%%

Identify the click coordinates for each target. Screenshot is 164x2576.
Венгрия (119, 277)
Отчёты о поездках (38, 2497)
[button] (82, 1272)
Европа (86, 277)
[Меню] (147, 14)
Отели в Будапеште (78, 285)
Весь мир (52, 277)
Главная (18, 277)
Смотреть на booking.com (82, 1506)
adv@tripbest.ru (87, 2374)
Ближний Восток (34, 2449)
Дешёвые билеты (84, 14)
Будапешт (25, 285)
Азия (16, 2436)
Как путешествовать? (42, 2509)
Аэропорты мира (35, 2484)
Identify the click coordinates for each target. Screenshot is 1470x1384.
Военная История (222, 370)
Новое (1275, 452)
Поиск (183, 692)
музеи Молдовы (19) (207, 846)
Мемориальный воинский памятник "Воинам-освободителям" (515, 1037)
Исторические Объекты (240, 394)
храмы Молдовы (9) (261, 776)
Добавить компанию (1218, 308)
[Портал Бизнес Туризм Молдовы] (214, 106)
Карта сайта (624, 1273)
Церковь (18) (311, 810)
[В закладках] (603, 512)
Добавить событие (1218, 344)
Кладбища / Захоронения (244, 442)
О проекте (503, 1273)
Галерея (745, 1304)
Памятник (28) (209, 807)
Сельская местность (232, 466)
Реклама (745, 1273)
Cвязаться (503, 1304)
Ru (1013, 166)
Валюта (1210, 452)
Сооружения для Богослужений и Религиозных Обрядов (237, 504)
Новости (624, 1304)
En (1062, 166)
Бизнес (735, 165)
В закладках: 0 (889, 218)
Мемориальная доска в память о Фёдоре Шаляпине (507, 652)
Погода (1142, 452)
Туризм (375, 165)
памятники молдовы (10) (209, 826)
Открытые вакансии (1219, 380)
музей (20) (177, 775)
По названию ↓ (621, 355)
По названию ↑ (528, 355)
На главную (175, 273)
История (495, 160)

%%

TASK OBJECTIVE: Retype the whole listing without changing anything.

RESULT BELOW:
Identify the click coordinates for each target. Screenshot is 164x2576.
Венгрия (119, 277)
Отчёты о поездках (38, 2497)
[button] (82, 1272)
Европа (86, 277)
[Меню] (147, 14)
Отели в Будапеште (78, 285)
Весь мир (52, 277)
Главная (18, 277)
Смотреть на booking.com (82, 1506)
adv@tripbest.ru (87, 2374)
Ближний Восток (34, 2449)
Дешёвые билеты (84, 14)
Будапешт (25, 285)
Азия (16, 2436)
Как путешествовать? (42, 2509)
Аэропорты мира (35, 2484)
Identify the click coordinates for each target. Screenshot is 1470x1384.
Военная История (222, 370)
Новое (1275, 452)
Поиск (183, 692)
музеи Молдовы (19) (207, 846)
Мемориальный воинский памятник "Воинам-освободителям" (515, 1037)
Исторические Объекты (240, 394)
храмы Молдовы (9) (261, 776)
Добавить компанию (1218, 308)
[Портал Бизнес Туризм Молдовы] (214, 106)
Карта сайта (624, 1273)
Церковь (18) (311, 810)
[В закладках] (603, 512)
Добавить событие (1218, 344)
Кладбища / Захоронения (244, 442)
О проекте (503, 1273)
Галерея (745, 1304)
Памятник (28) (209, 807)
Сельская местность (232, 466)
Реклама (745, 1273)
Cвязаться (503, 1304)
Ru (1013, 166)
Валюта (1210, 452)
Сооружения для Богослужений и Религиозных Обрядов (237, 504)
Новости (624, 1304)
En (1062, 166)
Бизнес (735, 165)
В закладках: 0 (889, 218)
Мемориальная доска в память о Фёдоре Шаляпине (507, 652)
Погода (1142, 452)
Туризм (375, 165)
памятники молдовы (10) (209, 826)
Открытые вакансии (1219, 380)
музей (20) (177, 775)
По названию ↓ (621, 355)
По названию ↑ (528, 355)
На главную (175, 273)
История (495, 160)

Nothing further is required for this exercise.